Everything in the data gets repeated exactly, except for the pictures.

RECORDS SHOWN:
+ + + +

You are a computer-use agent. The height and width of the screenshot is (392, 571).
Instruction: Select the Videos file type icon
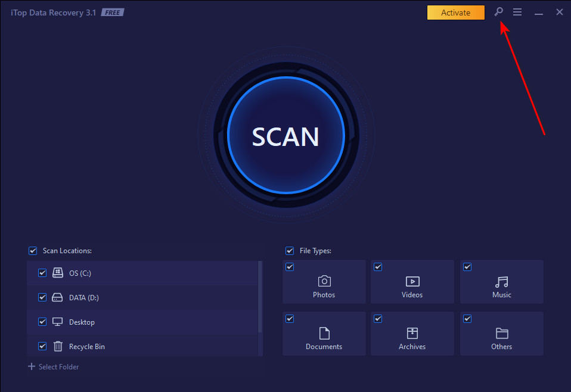click(x=412, y=281)
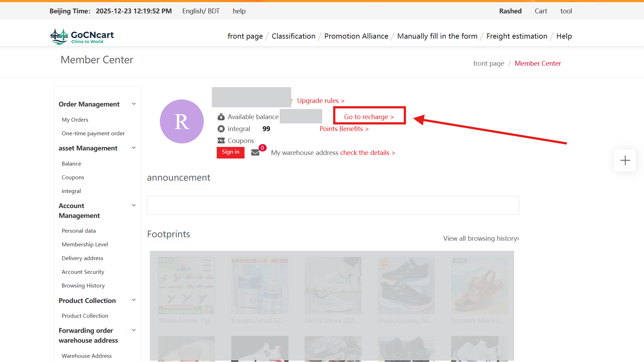
Task: Select My Orders in sidebar
Action: click(x=75, y=120)
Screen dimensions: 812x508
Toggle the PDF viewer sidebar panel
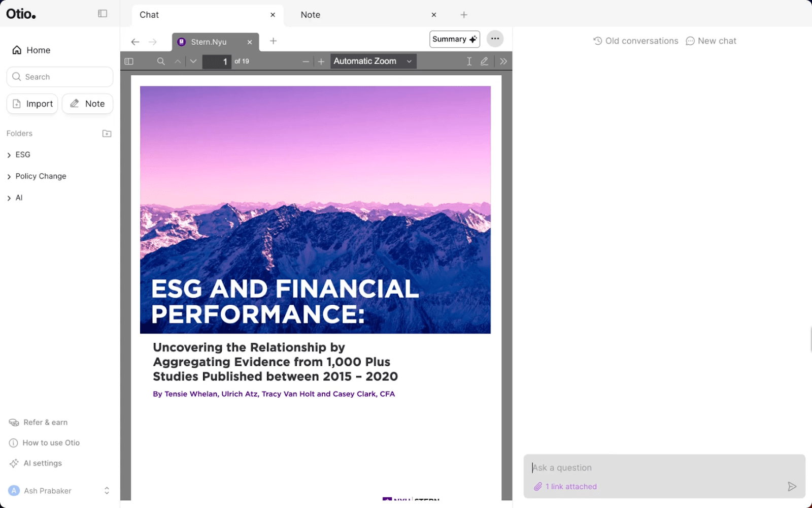[x=129, y=61]
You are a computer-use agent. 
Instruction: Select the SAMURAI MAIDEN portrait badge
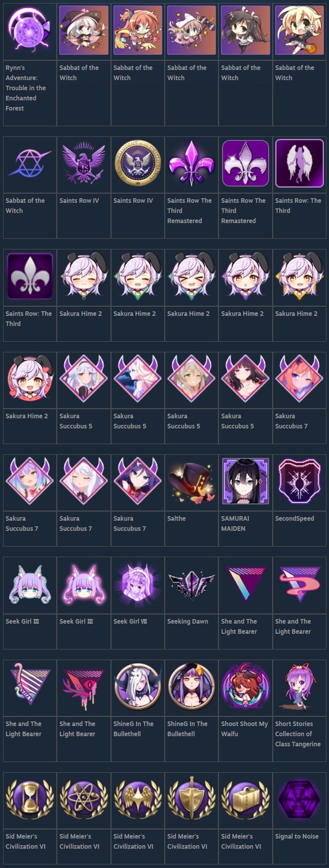point(245,481)
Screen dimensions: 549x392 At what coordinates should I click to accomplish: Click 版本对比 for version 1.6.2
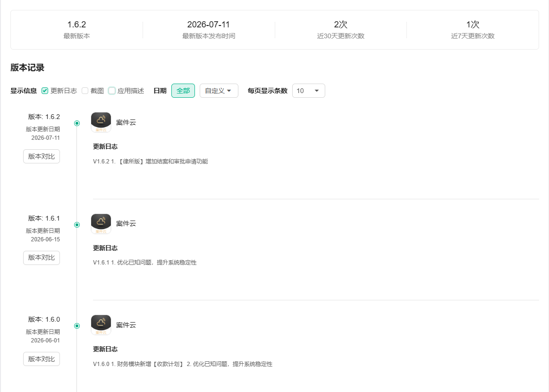coord(42,156)
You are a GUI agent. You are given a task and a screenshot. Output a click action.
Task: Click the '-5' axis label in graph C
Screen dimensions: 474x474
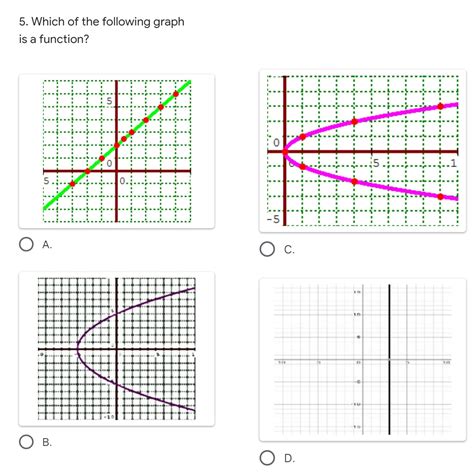pos(273,219)
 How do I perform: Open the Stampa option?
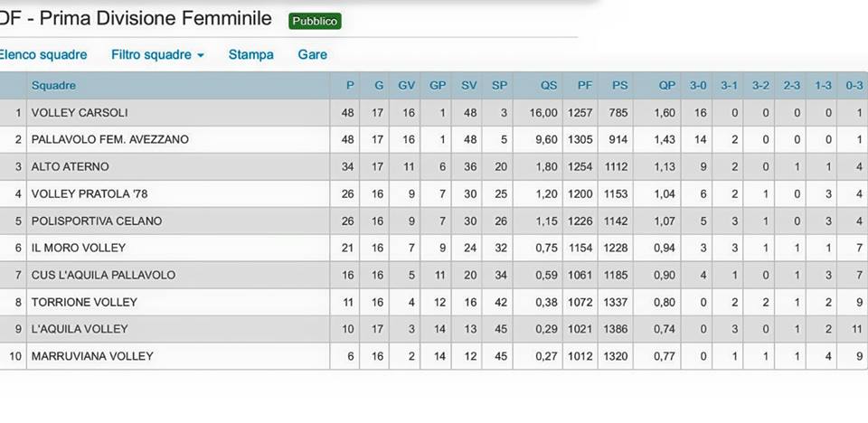click(250, 55)
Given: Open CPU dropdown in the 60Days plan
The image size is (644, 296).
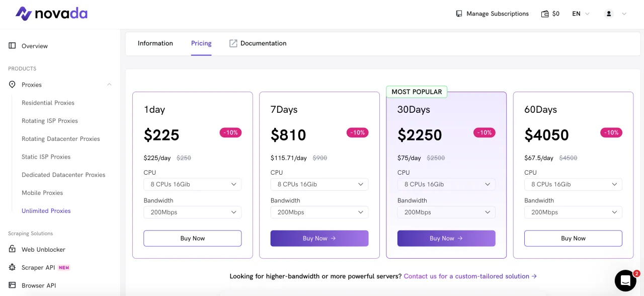Looking at the screenshot, I should tap(573, 184).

+ + + +

WRITTEN RESPONSE:
You are a computer-use agent. The height and width of the screenshot is (392, 571).
Instruction: Select the Videos file type icon
click(x=412, y=281)
Task: Select My Orders in sidebar
Action: click(x=75, y=120)
Screen dimensions: 812x508
Toggle the PDF viewer sidebar panel
[x=129, y=61]
You are a computer-use agent. 
Instruction: Select the SAMURAI MAIDEN portrait badge
point(245,481)
Screen dimensions: 549x392 At what coordinates should I click to accomplish: Click 版本对比 for version 1.6.2
coord(42,156)
You are a GUI agent. You are given a task and a screenshot. Output a click action.
Task: Click the '-5' axis label in graph C
Screen dimensions: 474x474
pos(273,219)
 How do I perform: Open the Stampa option?
click(250, 55)
Given: Open CPU dropdown in the 60Days plan
The image size is (644, 296).
Looking at the screenshot, I should tap(573, 184).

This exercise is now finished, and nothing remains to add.